Top of Data to use

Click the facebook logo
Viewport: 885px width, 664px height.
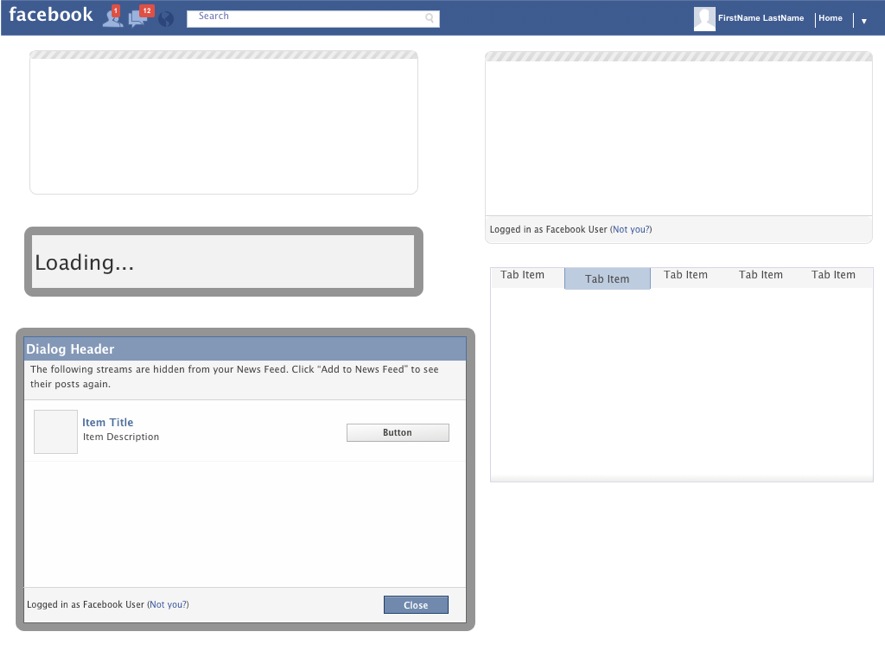[x=50, y=14]

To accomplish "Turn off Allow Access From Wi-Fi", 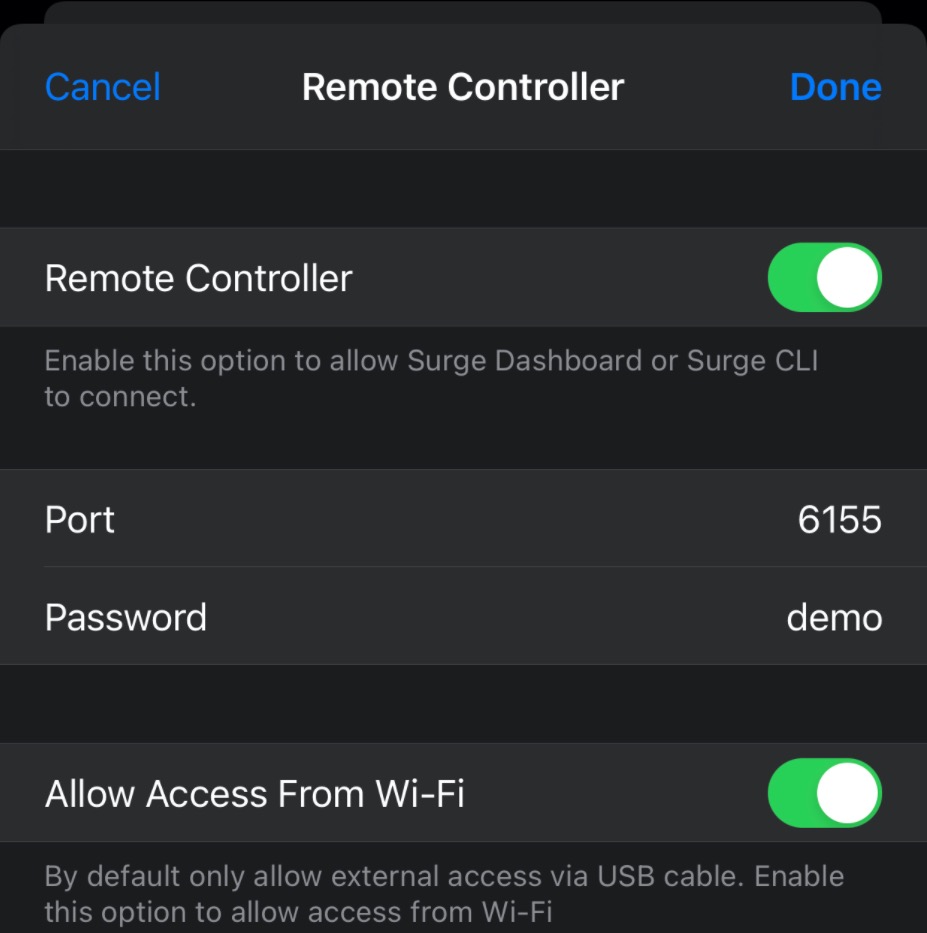I will 825,793.
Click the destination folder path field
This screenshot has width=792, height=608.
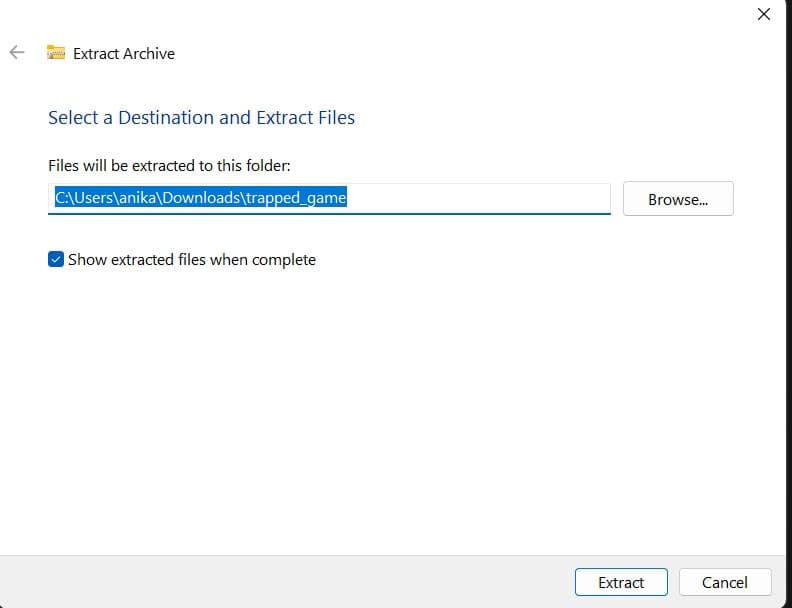tap(328, 198)
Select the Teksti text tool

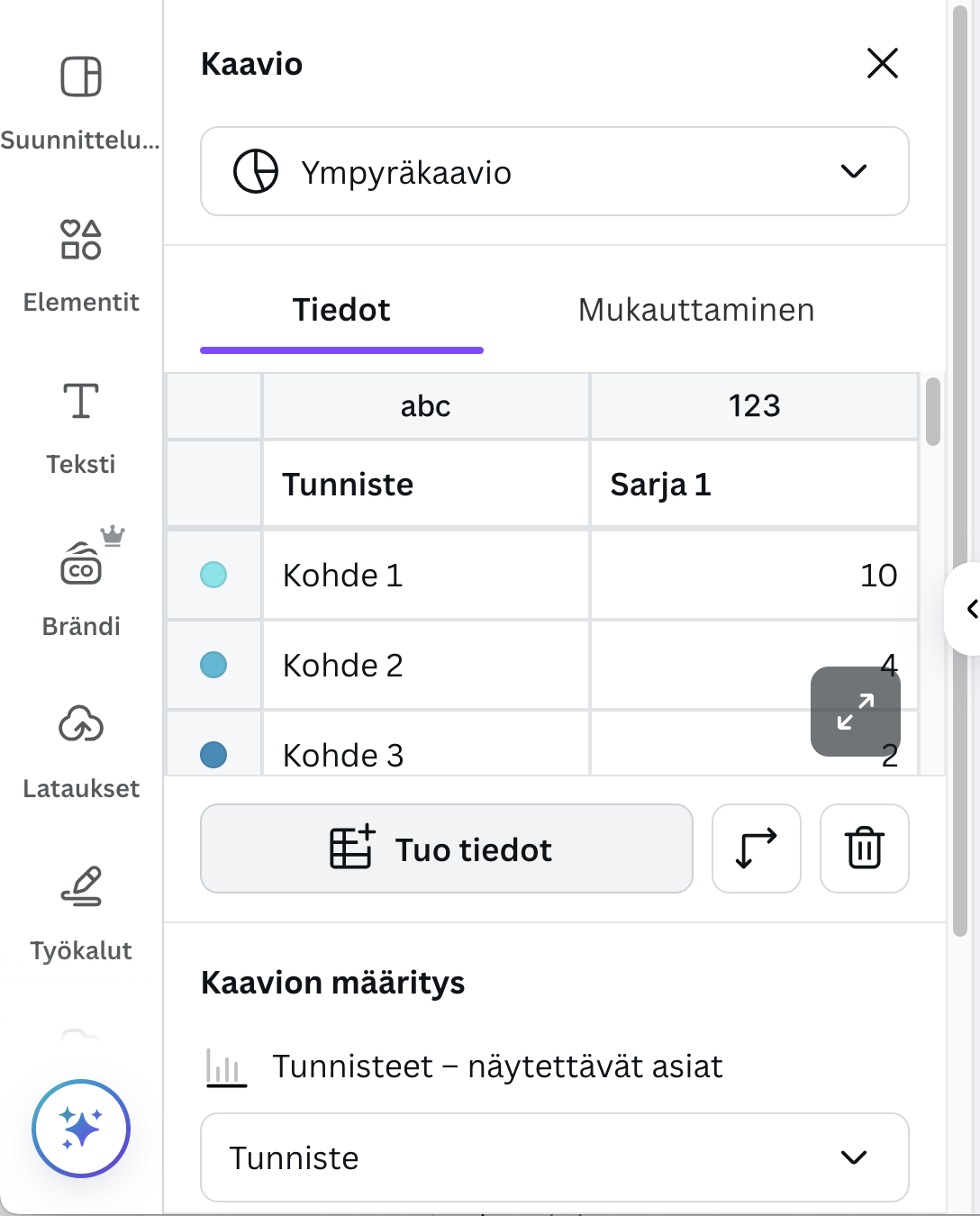tap(81, 402)
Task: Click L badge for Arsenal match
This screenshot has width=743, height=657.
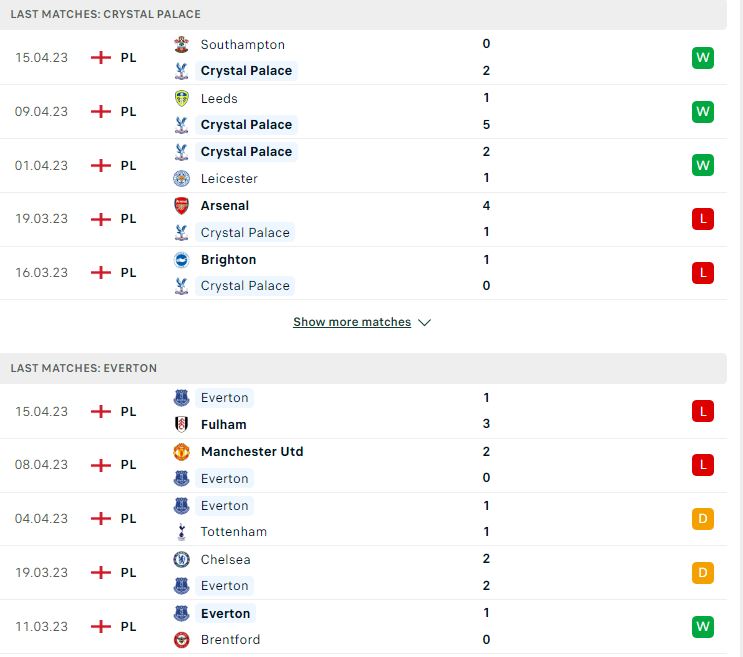Action: tap(702, 219)
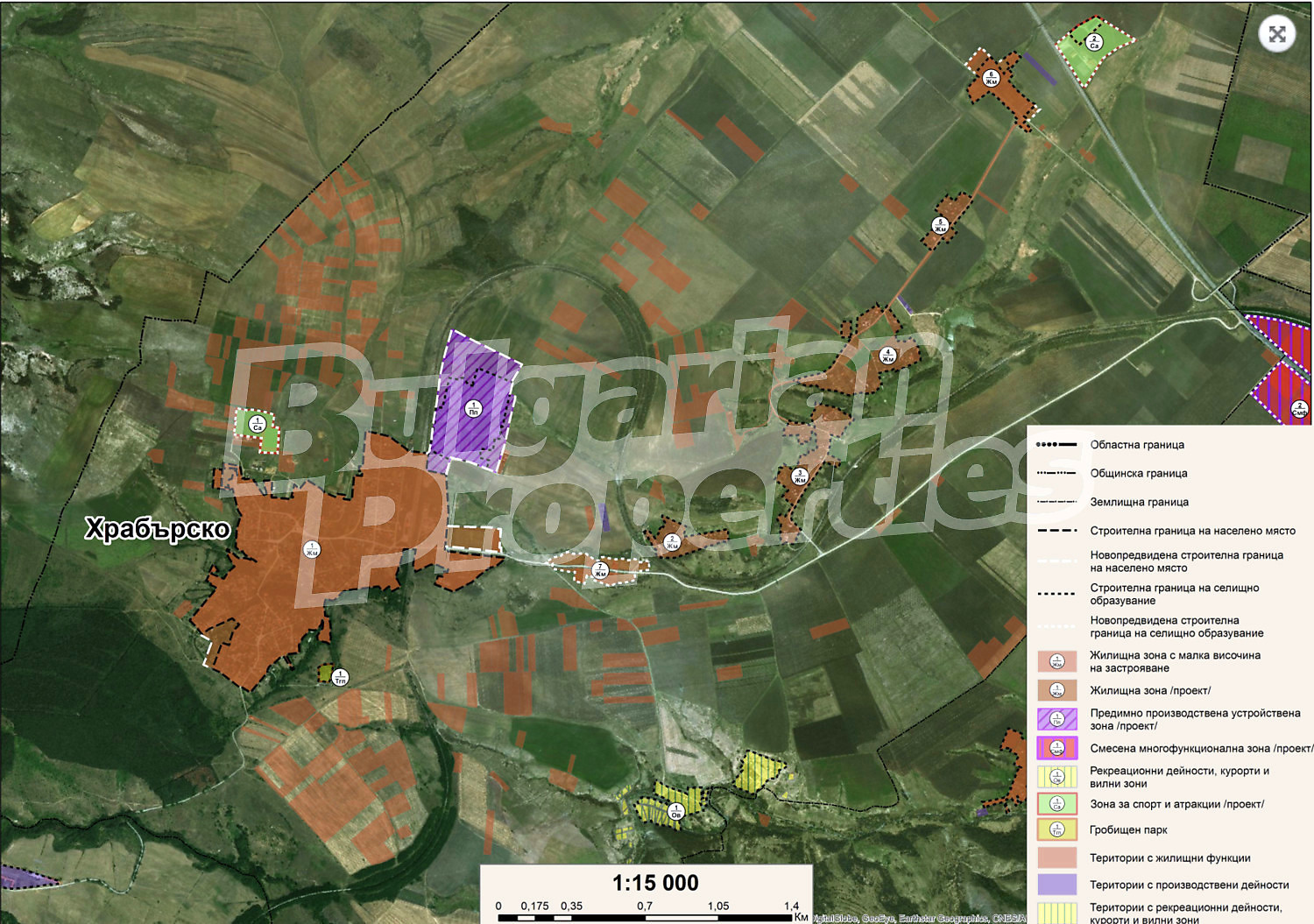Click the purple production zone legend swatch
The height and width of the screenshot is (924, 1314).
(x=1056, y=719)
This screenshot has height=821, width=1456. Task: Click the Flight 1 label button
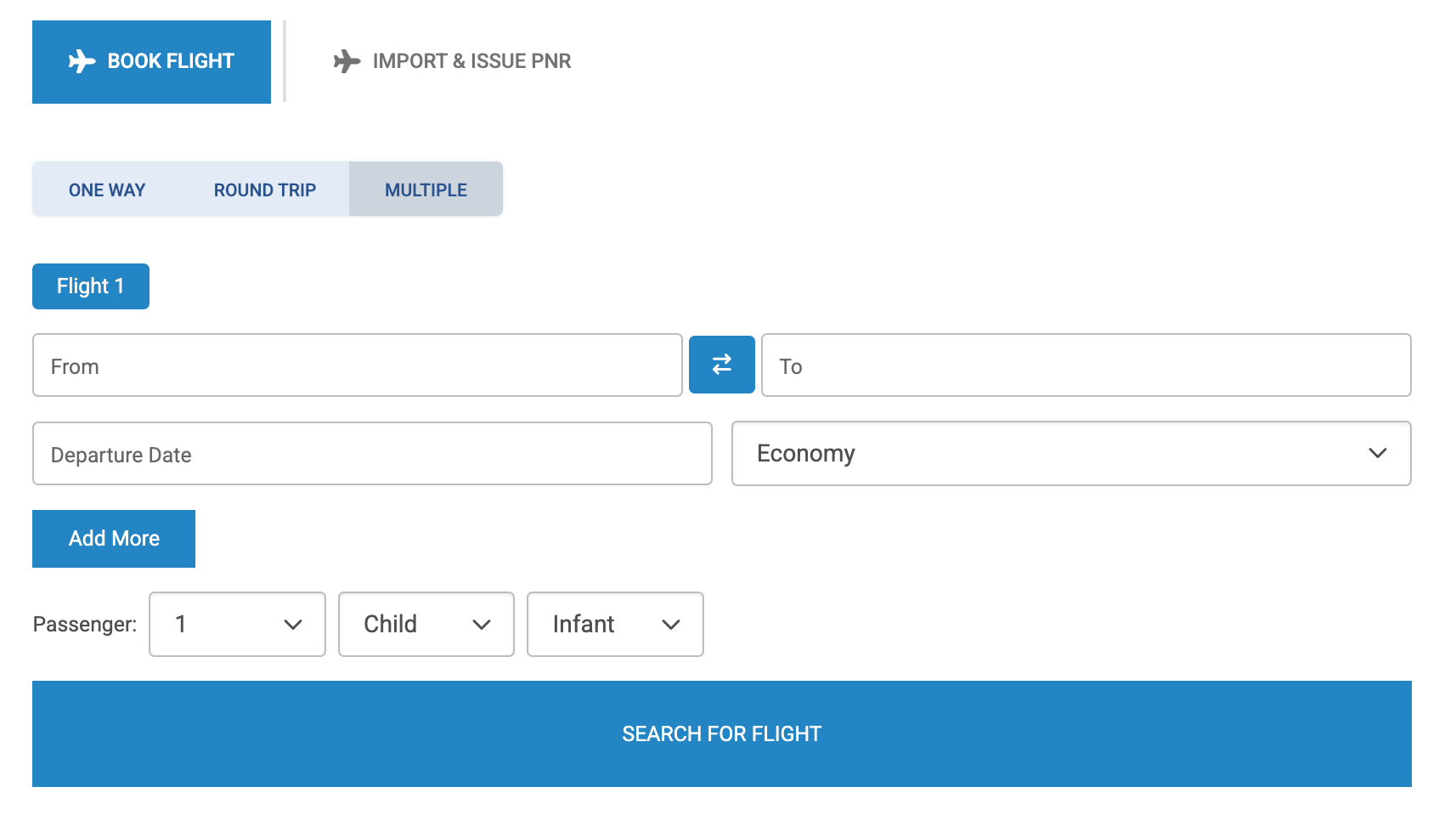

Bottom of Data to use

=== Task statement ===
The required output is an exact copy of the lines from the one with "Select the Teksti text tool" through the final line of the data above, with pictures removed.

=== Written reply ===
Select the Teksti text tool

tap(81, 402)
Task: Click L badge for Arsenal match
This screenshot has width=743, height=657.
Action: tap(702, 219)
Click the purple production zone legend swatch
The height and width of the screenshot is (924, 1314).
(x=1056, y=719)
This screenshot has height=821, width=1456. Task: Click the Flight 1 label button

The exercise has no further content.